Но Снейп, вопреки моим ожиданиям, становится расслабленнее. Он шагает вперед, берет меня за грудки, вытягивает на верхнюю ступеньку, заставляя встать на носочки, и целует.
* * *
Я прихожу в себя на низкой полке для обуви в незнакомой темной прихожей. “Ни капли он не изменился, трусливый гад”, — уныло думаю и пытаюсь нащупать палочку в наплечной кобуре. Не помог он мне вообще, мерзавец. И где я? И вот что это было вообще такое там, на ступеньках?
— Это был яд.
Хмурый Снейп выныривает откуда-то сбоку, в белой рубашке вместо привычного сюртука, деловито меряет пульс, оттягивает веко, а я сижу, недвижим, и заглядываю за отвисший ворот, где белеет шрам под яремной впадиной, похожий на недорисованный знак бесконечности. Его короткое объяснение не проясняет решительно ничего, но я не хочу спрашивать, почему именно яд и почему именно так, потому что уверен, что ответы найдутся сами собой.
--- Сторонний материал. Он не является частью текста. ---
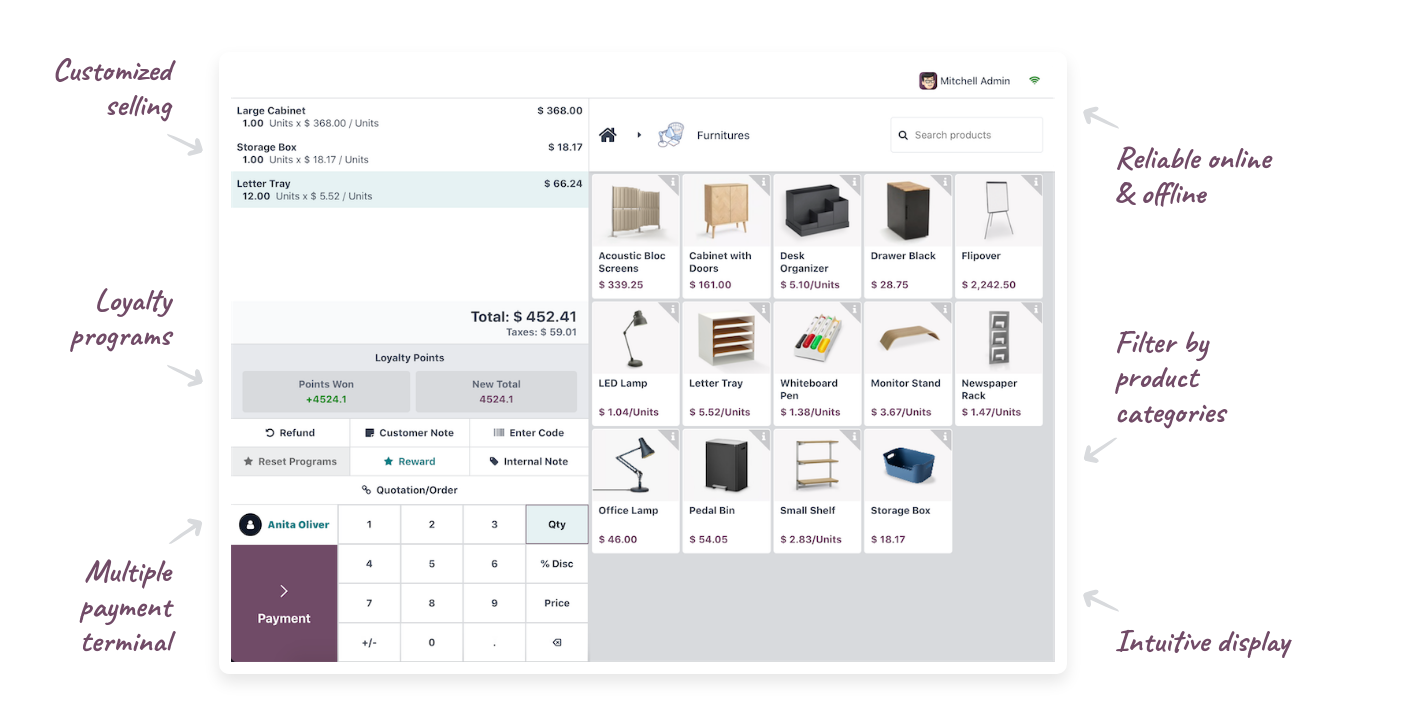Click the home icon in the breadcrumb

click(x=607, y=135)
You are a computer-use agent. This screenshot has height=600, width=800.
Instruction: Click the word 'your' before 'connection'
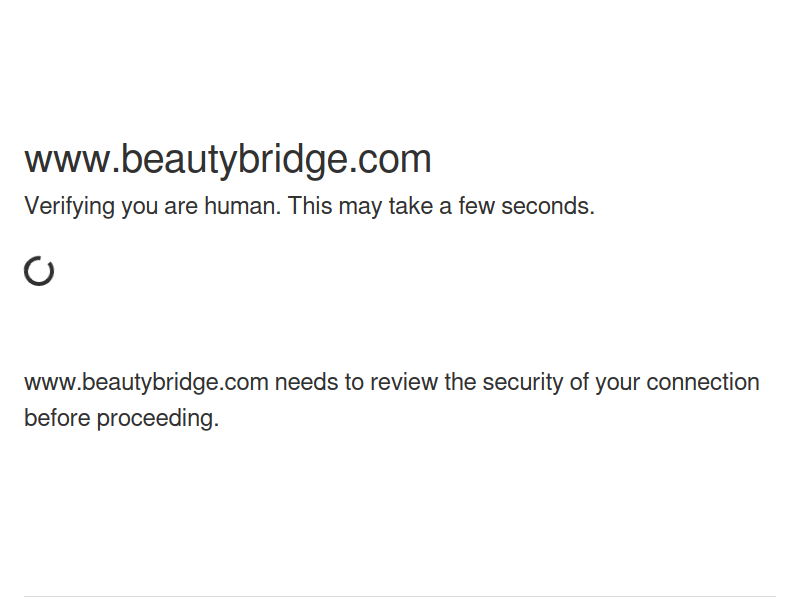coord(617,383)
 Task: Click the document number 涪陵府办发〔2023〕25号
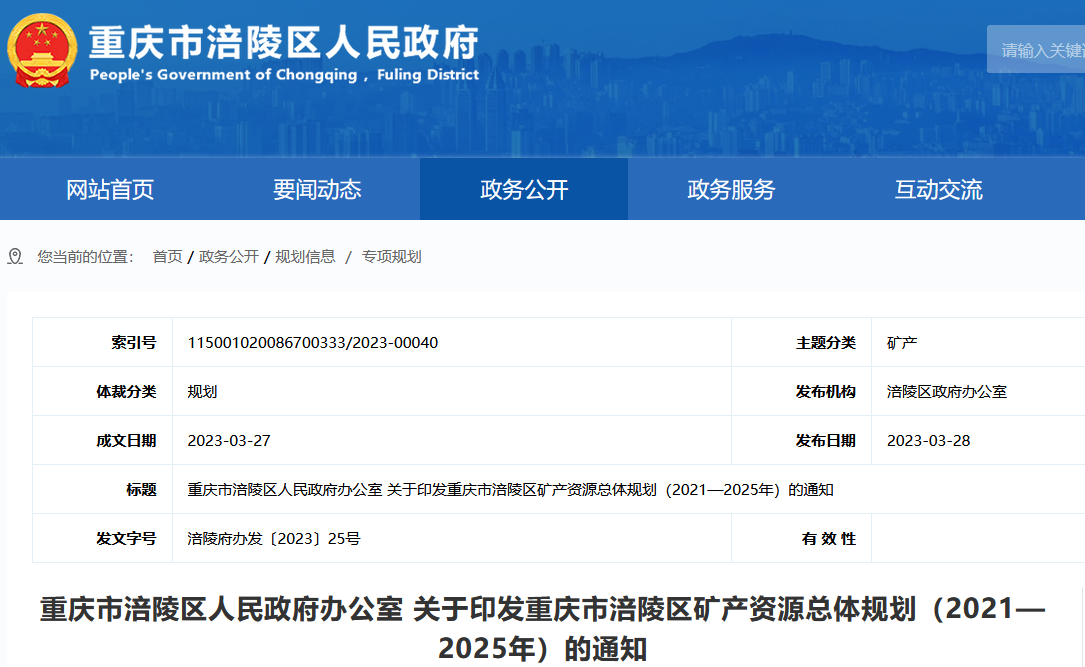coord(274,539)
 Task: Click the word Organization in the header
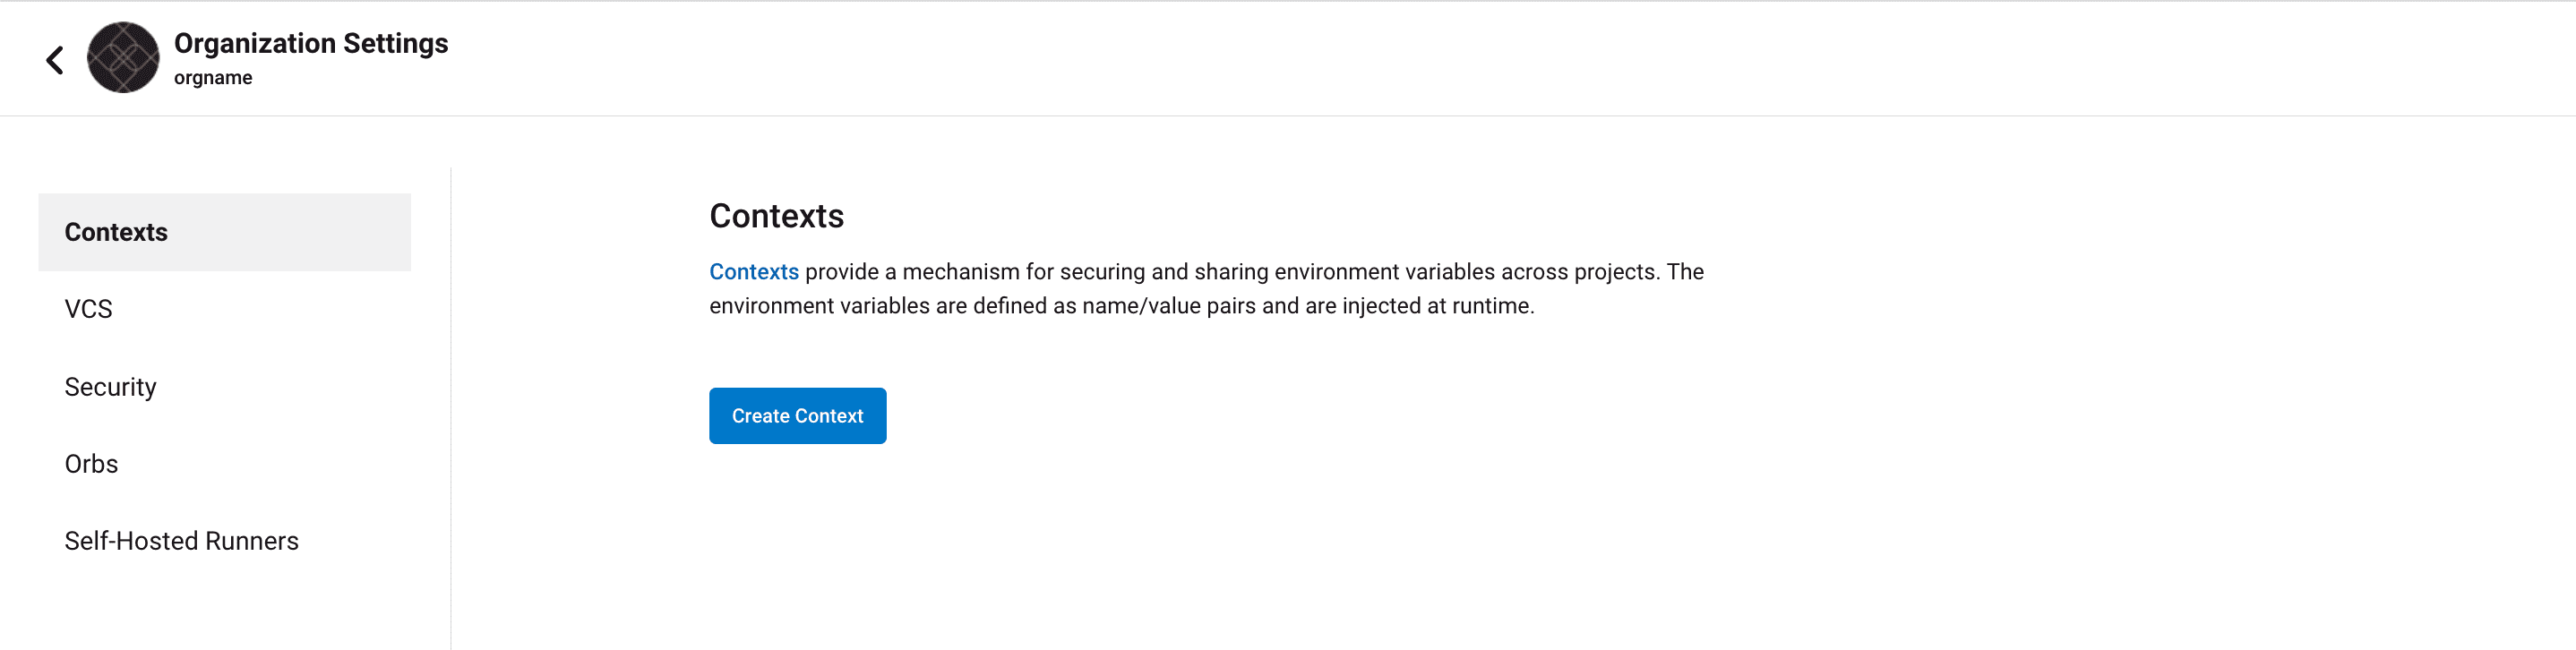point(255,44)

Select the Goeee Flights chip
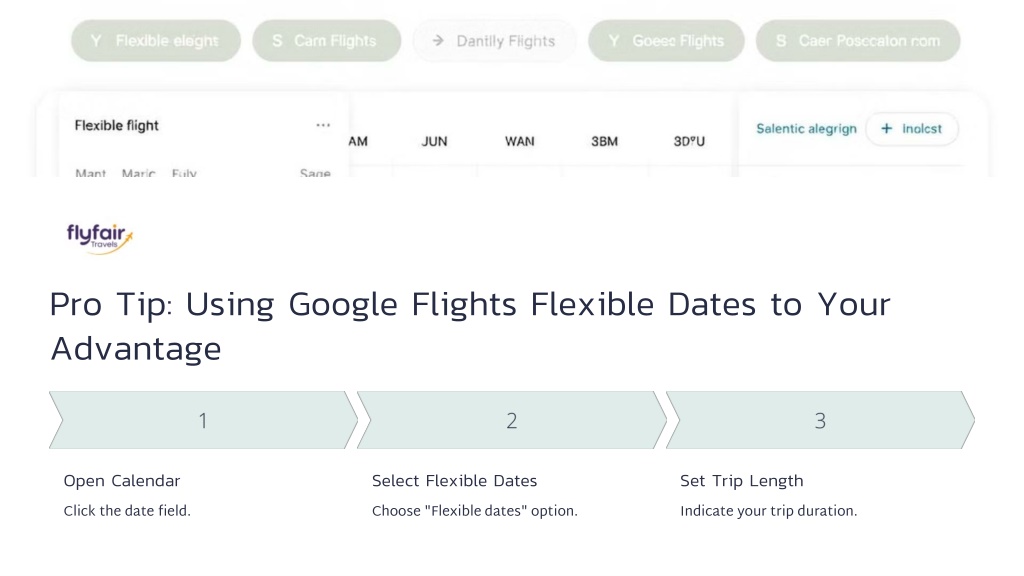666,40
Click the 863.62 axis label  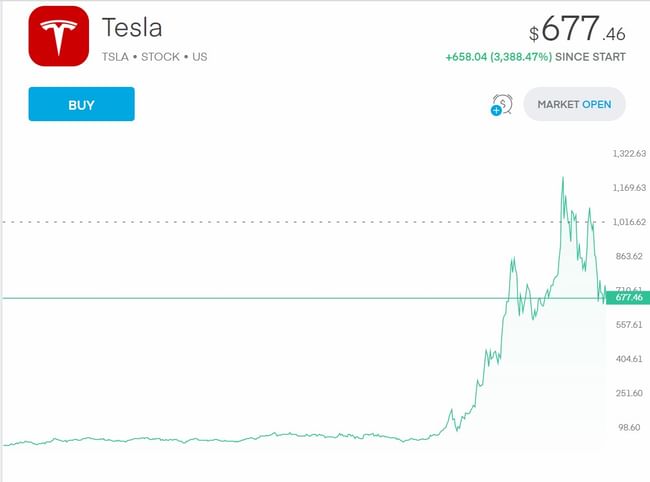coord(628,257)
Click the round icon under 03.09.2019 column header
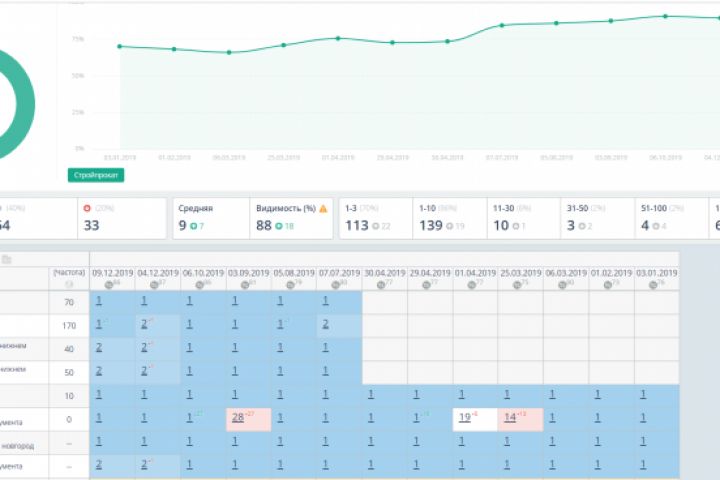 click(245, 285)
— Тебя не хватятся? — спрашивает Снейп, прислонившись к дверному косяку. Отрицательно мотаю головой, не в силах вымолвить ни слова, и провожаю недовольным взглядом ключицу, скрытую легкой тканью. Снейп смотрит изучающе, и я догадываюсь, что он мне не верит. И правильно — я ловец сборной Англии, через час начнется финальный матч чемпионата мира по квиддичу, тренер сдерет с меня три шкуры, если я опоздаю, и убьет — если не явлюсь, но это другая, слишком далекая для меня реальность, я сейчас стою в шаге от темноты, в шаге от блаженного забвения, а квиддич... квиддич подождет. Снейп застыл слитным черным силуэтом в серых сумерках коридора; за окнами, я уверен, совершенно волшебная сине-желтая ночь, а мне никак не удается совладать с собой и пересилить желание впиться зубами в теплую шею, надкусить, вскрыть, как флакон, — он ведь принц-полукровка, половина его крови — зелья, верно? Там должен быть абсолютный антидот или, скорее, абсолютный яд, чтобы я провалился вот так, просто обняв его, во тьму, в спокойный океан без начала и конца, чтобы от одного вида мутнел взгляд и кожа покрывалась мурашками, чтобы от одного его запаха подгибались колени и мир сокращался до размеров даже не круга фонарного света — только Снейпа, который весь был соткан из того, к чему я всегда стремился. Он подхватывает меня нерешительно, лицо — каменная маска, произведение руки автора, которому надоели разом все идеалы красоты, я смеюсь, прижимаюсь к нему крепче, глажу по ребрам, беспорядочно целую, лишь бы не уходило треклятое ощущение, что я на своем месте.
Снейп смотрит куда-то поверх моей головы, медленно обнимает меня и шепчет ровно:
— Ты все еще хочешь, чтобы я забрал твои воспоминания?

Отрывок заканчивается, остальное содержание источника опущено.